We've all heard and seen the truth in the declaration that children and young people's mental health services are treated as the Cinderella of the NHS.
A lack of accountability in devolved health commissioning structures has meant that even when decision makers with the best of intentions try to change things, the increased funding they assign to children's mental health services doesn't make it to the front lines. Instead, it has been absorbed and used to plug other gaps in diminishing local healthcare budgets.
Last week it was revealed that under new plans, mental health trust leaders must sign off their commissioners' spending for mental health. The shake up is part of new plans to ensure cash is reaching its intended final destination.
This much welcome and needed response pushed through by NHS England, will mean that all Clinical Commissioning Groups will have to send a letter to NHS England's regional teams, jointly signed with their main mental health provider alongside an update of their financial plans.

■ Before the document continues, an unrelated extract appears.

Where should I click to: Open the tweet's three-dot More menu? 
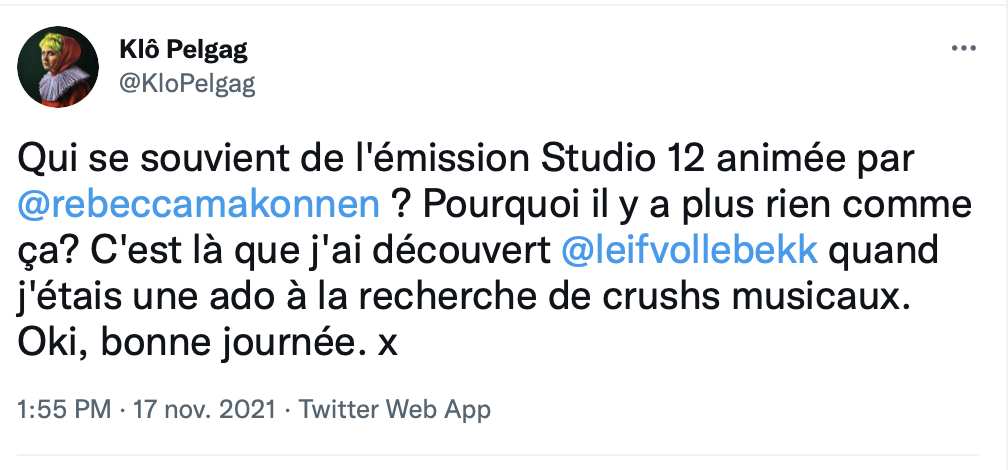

The letters will need to confirm that "mental health finances are an accurate reflection of health economy investment in mental health". The plans are an acknowledgement of the national scrutiny the government's recent commitments to mental health will be under. And rightly so, Children's mental health services have been a "last amongst equals" as the system has moved to bring parity of esteem between physical and mental health services. But, let's be clear, this response is about ensuring that the money promised for children and young people's mental health is actually used for that purpose.
When 50% of mental health problems have established themselves by the time a child reaches 14 and 75% by the age of 24, a large part of delivering an overall sustainable health service for the future is ensuring that we get children's mental health services right.
The problem now is that even with this renewed push, Child and adolescent mental health services (CAMHS) are one part of the picture, and the rest of the picture looks bleak. There have been unprecedented cuts to local authority funded services - social care, public health, youth work; as well as huge pressures on the NHS generally and schools budgets. It is a perfect storm. When you collapse one part of the system, pressure naturally amasses elsewhere.
We need to embed the mental health of our nation's children as a priority across all parts of the system, so that the systemic overlooking of children and young people cannot happen again. This will require money up front that is not tied to the NHS or any other designated pot. That's why the Coalition has suggested a Prime Ministers Mental Health Challenge. Along the lines of the successful dementia challenge, this would see money coming from the Cabinet Office or Number 10 - rather than NHS - which has cross government and arm's length body support.